Saved data entries
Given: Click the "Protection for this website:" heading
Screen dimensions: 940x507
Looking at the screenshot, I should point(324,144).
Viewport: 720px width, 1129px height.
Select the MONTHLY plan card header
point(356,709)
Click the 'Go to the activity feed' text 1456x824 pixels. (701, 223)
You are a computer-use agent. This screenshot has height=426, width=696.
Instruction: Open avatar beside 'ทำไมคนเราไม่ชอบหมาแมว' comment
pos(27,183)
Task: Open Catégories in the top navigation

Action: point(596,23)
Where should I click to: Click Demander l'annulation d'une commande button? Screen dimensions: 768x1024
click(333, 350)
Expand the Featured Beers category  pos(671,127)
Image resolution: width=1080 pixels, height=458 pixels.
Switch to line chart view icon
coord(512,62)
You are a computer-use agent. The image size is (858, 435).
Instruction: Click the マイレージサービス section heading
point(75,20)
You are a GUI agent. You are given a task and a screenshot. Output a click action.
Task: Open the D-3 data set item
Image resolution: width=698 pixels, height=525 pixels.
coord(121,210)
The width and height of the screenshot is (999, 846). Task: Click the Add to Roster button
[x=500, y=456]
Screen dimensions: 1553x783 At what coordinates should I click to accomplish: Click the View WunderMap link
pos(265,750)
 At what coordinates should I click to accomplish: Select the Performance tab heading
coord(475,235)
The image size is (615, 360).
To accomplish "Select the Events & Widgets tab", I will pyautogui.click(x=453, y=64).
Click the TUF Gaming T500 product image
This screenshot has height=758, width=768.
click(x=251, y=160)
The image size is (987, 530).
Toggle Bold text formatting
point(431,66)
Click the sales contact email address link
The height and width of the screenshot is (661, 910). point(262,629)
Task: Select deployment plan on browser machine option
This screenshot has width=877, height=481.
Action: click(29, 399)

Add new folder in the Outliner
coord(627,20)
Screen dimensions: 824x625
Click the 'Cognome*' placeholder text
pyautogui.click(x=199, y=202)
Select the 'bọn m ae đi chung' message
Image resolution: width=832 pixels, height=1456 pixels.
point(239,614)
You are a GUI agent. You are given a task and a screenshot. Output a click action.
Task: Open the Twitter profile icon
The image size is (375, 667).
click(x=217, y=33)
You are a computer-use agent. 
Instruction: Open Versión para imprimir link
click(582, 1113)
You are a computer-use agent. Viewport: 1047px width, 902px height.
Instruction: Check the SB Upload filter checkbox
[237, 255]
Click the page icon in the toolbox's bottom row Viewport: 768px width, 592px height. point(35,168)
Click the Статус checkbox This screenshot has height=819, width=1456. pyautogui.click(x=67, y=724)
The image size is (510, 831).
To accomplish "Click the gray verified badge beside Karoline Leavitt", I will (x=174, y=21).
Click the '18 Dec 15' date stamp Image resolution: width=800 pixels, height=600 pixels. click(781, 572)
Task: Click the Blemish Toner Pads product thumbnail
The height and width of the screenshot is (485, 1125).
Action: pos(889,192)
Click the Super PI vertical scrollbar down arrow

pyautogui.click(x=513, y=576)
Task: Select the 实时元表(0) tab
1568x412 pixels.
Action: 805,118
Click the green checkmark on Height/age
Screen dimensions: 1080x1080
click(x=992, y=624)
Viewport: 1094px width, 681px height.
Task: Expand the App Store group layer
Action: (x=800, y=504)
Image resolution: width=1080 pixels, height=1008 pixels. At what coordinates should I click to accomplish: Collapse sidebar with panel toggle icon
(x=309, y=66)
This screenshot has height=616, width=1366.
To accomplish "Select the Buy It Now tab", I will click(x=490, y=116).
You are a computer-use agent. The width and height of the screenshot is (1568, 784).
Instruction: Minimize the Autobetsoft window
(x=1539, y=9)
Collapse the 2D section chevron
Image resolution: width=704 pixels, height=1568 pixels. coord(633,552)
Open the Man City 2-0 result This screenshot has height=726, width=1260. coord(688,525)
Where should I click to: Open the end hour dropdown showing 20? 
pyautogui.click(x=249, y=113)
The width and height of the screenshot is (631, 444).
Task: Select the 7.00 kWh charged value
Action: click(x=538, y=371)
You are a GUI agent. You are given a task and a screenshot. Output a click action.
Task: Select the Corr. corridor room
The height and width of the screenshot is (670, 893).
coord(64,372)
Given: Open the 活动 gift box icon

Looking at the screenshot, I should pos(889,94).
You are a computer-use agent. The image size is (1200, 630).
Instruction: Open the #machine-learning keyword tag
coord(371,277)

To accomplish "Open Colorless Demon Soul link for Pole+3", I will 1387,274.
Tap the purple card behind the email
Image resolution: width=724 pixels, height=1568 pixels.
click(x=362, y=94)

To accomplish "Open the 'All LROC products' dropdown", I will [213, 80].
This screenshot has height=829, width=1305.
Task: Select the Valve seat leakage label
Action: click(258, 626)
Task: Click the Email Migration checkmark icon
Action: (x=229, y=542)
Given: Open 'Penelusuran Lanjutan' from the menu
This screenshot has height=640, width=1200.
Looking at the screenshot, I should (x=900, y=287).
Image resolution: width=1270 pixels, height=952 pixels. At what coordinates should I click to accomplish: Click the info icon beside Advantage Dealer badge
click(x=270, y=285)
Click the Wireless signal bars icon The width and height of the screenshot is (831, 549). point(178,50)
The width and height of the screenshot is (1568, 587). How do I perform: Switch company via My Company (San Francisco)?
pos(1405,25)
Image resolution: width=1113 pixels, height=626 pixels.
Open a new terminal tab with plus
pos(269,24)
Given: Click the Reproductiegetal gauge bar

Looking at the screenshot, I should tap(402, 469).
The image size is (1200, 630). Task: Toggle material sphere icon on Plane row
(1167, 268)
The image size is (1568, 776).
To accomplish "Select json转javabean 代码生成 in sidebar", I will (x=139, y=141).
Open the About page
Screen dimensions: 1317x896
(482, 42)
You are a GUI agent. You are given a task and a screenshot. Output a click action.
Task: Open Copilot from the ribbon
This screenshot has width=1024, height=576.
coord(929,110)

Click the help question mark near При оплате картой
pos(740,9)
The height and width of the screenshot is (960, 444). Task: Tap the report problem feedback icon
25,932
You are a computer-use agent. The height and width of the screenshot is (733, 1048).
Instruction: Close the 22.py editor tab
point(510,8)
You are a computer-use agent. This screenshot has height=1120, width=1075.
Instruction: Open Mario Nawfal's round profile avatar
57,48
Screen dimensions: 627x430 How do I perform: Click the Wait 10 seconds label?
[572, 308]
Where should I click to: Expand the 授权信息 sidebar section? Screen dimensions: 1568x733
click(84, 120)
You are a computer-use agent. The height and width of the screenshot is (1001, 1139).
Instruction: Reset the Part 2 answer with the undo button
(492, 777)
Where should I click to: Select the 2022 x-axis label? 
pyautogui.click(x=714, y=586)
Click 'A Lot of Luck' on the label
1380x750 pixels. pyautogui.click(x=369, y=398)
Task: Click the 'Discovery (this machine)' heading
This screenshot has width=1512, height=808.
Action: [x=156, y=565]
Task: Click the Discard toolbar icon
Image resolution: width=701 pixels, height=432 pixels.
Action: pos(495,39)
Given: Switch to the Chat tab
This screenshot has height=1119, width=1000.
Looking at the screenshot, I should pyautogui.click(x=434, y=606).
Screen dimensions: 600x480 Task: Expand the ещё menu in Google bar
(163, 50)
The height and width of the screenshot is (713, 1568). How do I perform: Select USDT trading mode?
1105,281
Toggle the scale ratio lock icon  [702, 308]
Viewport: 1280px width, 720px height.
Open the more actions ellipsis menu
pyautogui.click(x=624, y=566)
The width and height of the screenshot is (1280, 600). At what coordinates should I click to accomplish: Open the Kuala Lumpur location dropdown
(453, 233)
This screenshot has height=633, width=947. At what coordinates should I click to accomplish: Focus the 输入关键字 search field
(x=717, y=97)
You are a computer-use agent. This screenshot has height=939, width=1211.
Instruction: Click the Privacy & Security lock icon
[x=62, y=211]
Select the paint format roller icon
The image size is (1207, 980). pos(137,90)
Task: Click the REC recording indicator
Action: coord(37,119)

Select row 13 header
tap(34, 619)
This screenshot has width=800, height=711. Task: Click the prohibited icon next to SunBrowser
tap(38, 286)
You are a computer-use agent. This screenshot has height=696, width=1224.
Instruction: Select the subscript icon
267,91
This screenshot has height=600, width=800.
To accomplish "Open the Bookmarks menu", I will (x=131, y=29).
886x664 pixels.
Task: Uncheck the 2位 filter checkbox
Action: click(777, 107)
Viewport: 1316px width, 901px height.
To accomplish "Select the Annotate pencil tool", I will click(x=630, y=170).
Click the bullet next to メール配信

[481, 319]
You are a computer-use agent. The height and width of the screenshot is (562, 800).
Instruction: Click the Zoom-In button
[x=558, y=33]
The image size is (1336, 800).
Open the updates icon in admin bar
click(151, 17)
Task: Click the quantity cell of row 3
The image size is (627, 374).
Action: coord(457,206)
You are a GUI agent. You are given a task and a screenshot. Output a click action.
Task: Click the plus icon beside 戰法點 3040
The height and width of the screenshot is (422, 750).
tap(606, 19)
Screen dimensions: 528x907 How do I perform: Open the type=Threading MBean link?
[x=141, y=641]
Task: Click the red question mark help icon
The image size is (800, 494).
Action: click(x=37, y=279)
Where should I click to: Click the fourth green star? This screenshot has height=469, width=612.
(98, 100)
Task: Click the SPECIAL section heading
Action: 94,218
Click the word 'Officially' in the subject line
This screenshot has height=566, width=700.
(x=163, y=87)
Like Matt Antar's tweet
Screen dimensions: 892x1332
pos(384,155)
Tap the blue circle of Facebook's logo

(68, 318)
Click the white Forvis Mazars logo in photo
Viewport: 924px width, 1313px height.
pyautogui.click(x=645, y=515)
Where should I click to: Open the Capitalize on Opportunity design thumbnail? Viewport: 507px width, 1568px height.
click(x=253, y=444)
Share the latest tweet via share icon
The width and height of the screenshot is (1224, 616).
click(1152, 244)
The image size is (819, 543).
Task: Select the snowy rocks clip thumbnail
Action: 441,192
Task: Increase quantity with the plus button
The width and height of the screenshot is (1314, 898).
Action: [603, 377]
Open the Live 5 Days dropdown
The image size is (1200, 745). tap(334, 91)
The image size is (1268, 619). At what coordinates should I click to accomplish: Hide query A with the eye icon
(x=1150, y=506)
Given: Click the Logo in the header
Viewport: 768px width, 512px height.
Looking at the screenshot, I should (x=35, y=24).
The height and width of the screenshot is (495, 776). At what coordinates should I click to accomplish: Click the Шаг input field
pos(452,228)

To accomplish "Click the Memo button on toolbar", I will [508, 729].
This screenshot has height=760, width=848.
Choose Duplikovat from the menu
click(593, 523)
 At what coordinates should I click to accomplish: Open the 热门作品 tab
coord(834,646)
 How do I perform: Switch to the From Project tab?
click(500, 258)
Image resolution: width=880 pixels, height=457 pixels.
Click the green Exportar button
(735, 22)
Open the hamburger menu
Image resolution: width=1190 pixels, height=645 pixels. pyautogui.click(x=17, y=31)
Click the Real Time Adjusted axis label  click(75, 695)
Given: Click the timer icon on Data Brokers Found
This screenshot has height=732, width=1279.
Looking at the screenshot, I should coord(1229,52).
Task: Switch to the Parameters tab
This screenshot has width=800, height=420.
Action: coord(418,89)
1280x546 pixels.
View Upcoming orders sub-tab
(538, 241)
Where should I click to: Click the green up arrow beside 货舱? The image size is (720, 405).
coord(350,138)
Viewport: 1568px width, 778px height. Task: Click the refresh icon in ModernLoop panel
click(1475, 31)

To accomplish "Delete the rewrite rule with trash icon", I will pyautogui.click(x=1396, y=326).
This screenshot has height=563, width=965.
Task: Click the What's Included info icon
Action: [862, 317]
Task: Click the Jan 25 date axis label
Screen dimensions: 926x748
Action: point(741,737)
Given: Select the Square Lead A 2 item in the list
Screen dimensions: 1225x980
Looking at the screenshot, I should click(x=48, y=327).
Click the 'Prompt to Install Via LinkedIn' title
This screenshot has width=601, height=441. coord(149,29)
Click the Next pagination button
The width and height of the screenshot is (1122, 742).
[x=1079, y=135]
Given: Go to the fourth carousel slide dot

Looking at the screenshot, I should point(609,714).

◆ **Problem details**: Of the entries listed above, reproduce only the lines starting at the line containing "Instruction: Click the Zoom-In button" and ending at the line containing "Task: Click the red question mark help icon". Include both, exactly as they stand.

◆ **Answer below**:
Instruction: Click the Zoom-In button
[x=558, y=33]
The image size is (1336, 800).
Open the updates icon in admin bar
click(151, 17)
Task: Click the quantity cell of row 3
The image size is (627, 374).
Action: coord(457,206)
You are a GUI agent. You are given a task and a screenshot. Output a click action.
Task: Click the plus icon beside 戰法點 3040
The height and width of the screenshot is (422, 750).
tap(606, 19)
Screen dimensions: 528x907 How do I perform: Open the type=Threading MBean link?
[x=141, y=641]
Task: Click the red question mark help icon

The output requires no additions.